Simply exchanging the nn.softmax function for a combination which uses tf.exp, keeping everything else like it was, causes not only the gradients to contain NaN but also the intermediate variable s. I have no idea why this is.

tempX = x
tempW = W
tempMult = tf.matmul(tempX, W)
s = tempMult + b

#! ----------------------------
#p = tf.nn.softmax(s)
p = tf.exp(s) / tf.reduce_sum(tf.exp(s), axis=1)
#!------------------------------


myTemp = y*tf.log(p)
cost = tf.reduce_mean(-tf.reduce_sum(myTemp, reduction_indices=1)) + mylambda*tf.reduce_sum(tf.multiply(W,W))

grad_W, grad_b = tf.gradients(xs=[W, b], ys=cost)

new_W = W.assign(W - tf.multiply(learning_rate, grad_W))
new_b = b.assign(b - tf.multiply(learning_rate, grad_b))

Answer 1

Answer

tf.exp(s) easily overflows for large s. That's the main reason that tf.nn.softmax doesn't actually use that equation but does something equilivent to it (according to the docs).

Discussion

When I rewrote your softmax function to

p = tf.exp(s) / tf.reshape( tf.reduce_sum(tf.exp(s), axis=1), [-1,1] )

It worked without a problem.

Here is a fully working python 2.7 implementation that uses a hand-crafted softmax and works (using the reshape function)

# -- imports --
import tensorflow as tf
import numpy as np

# np.set_printoptions(precision=1) reduces np precision output to 1 digit
np.set_printoptions(precision=2, suppress=True)

# -- constant data --
x = [[0., 0.], [1., 1.], [1., 0.], [0., 1.]]
y_ = [[1., 0.], [1., 0.], [0., 1.], [0., 1.]]

# -- induction --
# 1x2 input -> 2x3 hidden sigmoid -> 3x1 sigmoid output

# Layer 0 = the x2 inputs
x0 = tf.constant(x, dtype=tf.float32)
y0 = tf.constant(y_, dtype=tf.float32)

# Layer 1 = the 2x3 hidden sigmoid
m1 = tf.Variable(tf.random_uniform([2, 3], minval=0.1, maxval=0.9, dtype=tf.float32))
b1 = tf.Variable(tf.random_uniform([3], minval=0.1, maxval=0.9, dtype=tf.float32))
h1 = tf.sigmoid(tf.matmul(x0, m1) + b1)

# Layer 2 = the 3x2 softmax output
m2 = tf.Variable(tf.random_uniform([3, 2], minval=0.1, maxval=0.9, dtype=tf.float32))
b2 = tf.Variable(tf.random_uniform([2], minval=0.1, maxval=0.9, dtype=tf.float32))
h2 = tf.matmul(h1, m2) + b2
y_out = tf.exp(h2) / tf.reshape( tf.reduce_sum(tf.exp(h2), axis=1) , [-1,1] )


# -- loss --

# loss : sum of the squares of y0 - y_out
loss = tf.reduce_sum(tf.square(y0 - y_out))

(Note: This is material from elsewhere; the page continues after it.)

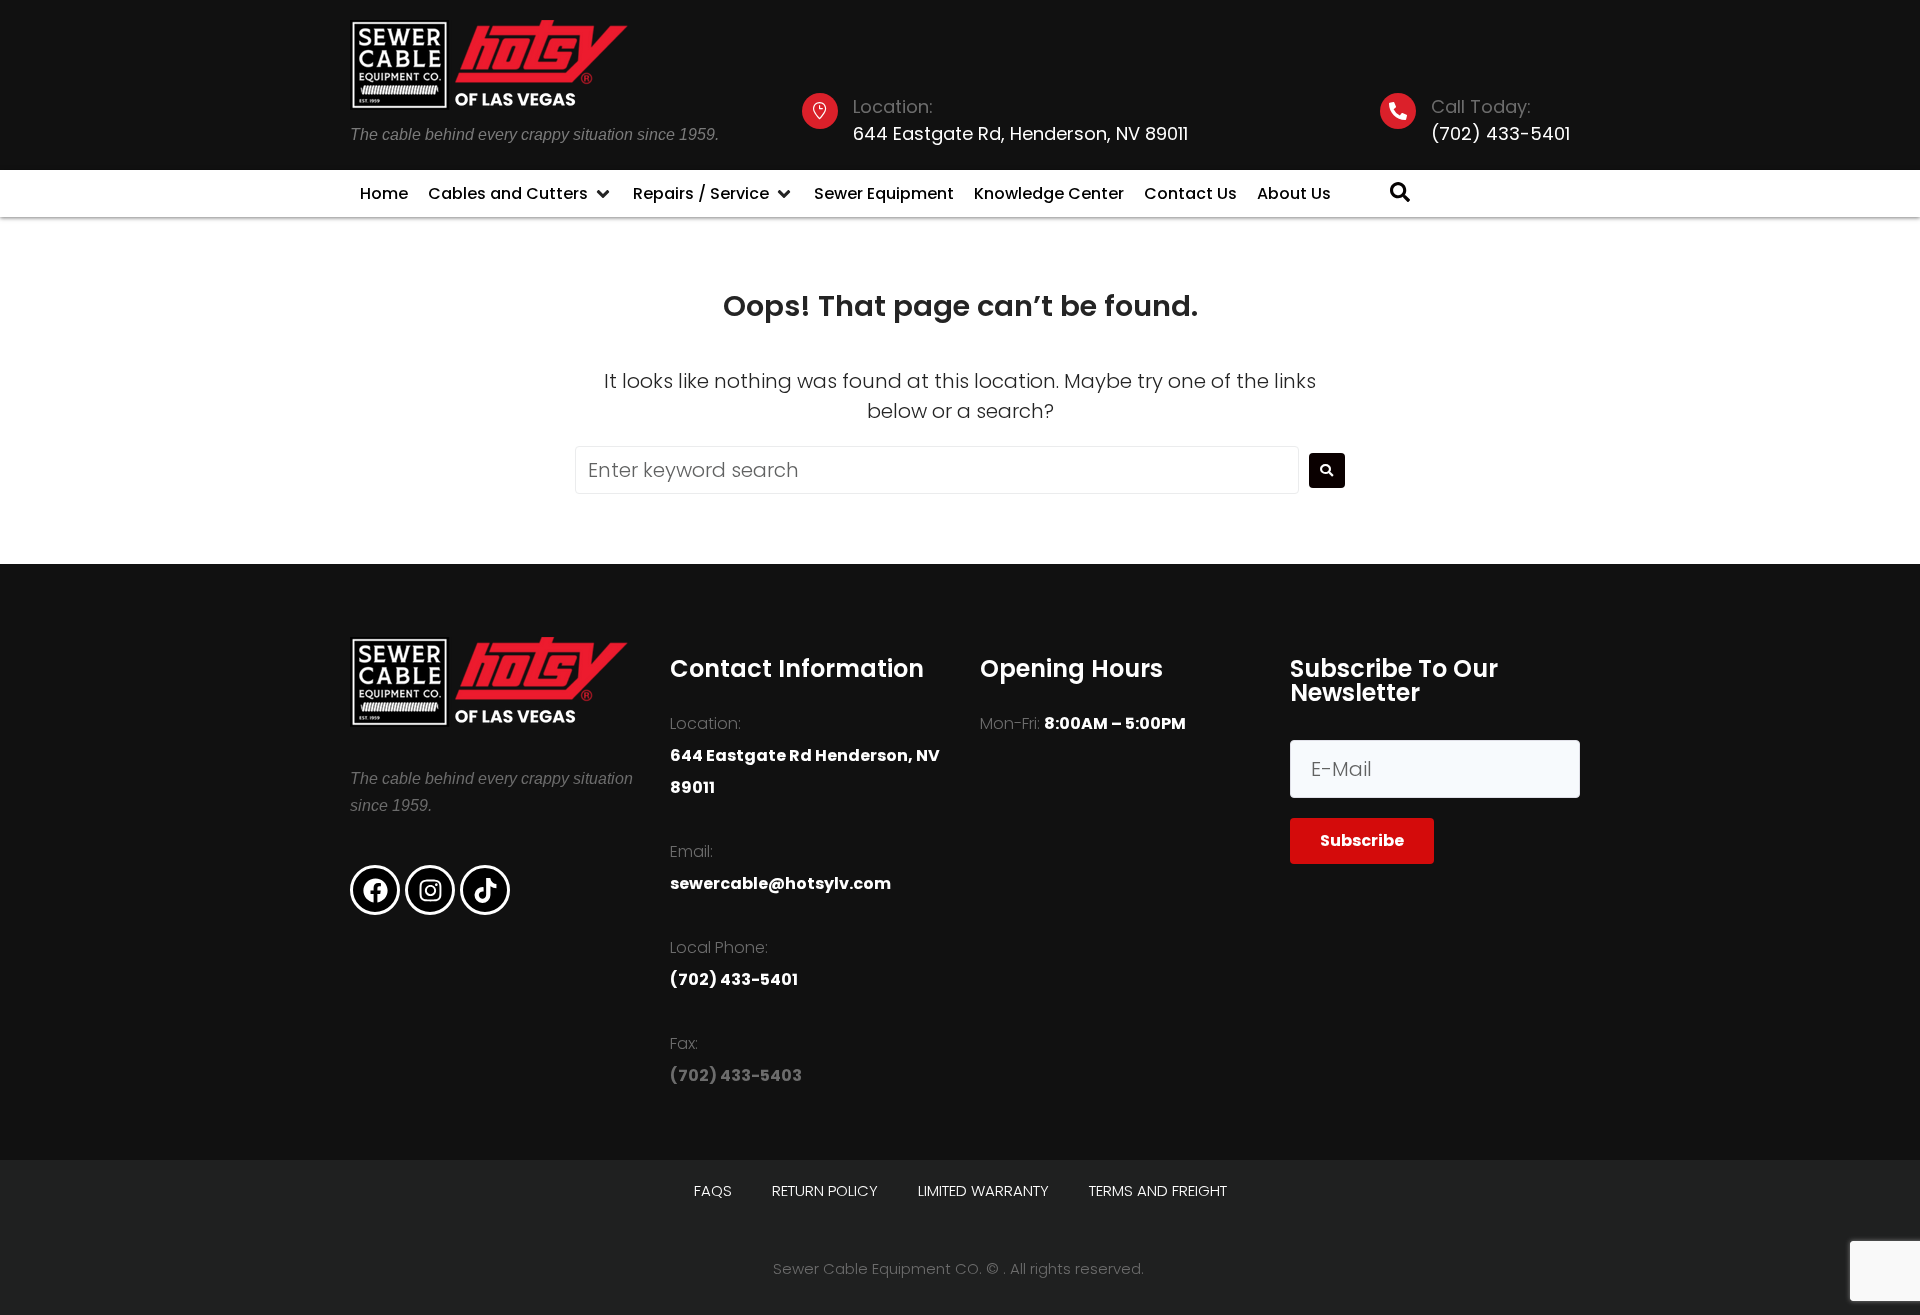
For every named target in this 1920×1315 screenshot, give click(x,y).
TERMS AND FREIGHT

# training step : gradient decent (1.0) to minimize loss
train = tf.train.GradientDescentOptimizer(1.0).minimize(loss)


# -- training --
# run 500 times using all the X and Y
# print out the loss and any other interesting info
#with tf.Session() as sess:
sess = tf.Session()
sess.run(tf.global_variables_initializer())
print "\nloss"
for step in range(500):
    sess.run(train)
    if (step + 1) % 100 == 0:
        print sess.run(loss)

results = sess.run([m1, b1, m2, b2, y_out, loss])
labels = "m1,b1,m2,b2,y_out,loss".split(",")
for label, result in zip(*(labels, results)):
    print ""
    print label
    print result

print ""

Perhaps your initial values for M and b are too large. I tried re-running my above code but with with weights initialized to large numbers and I was able to reproduce your NaN issue.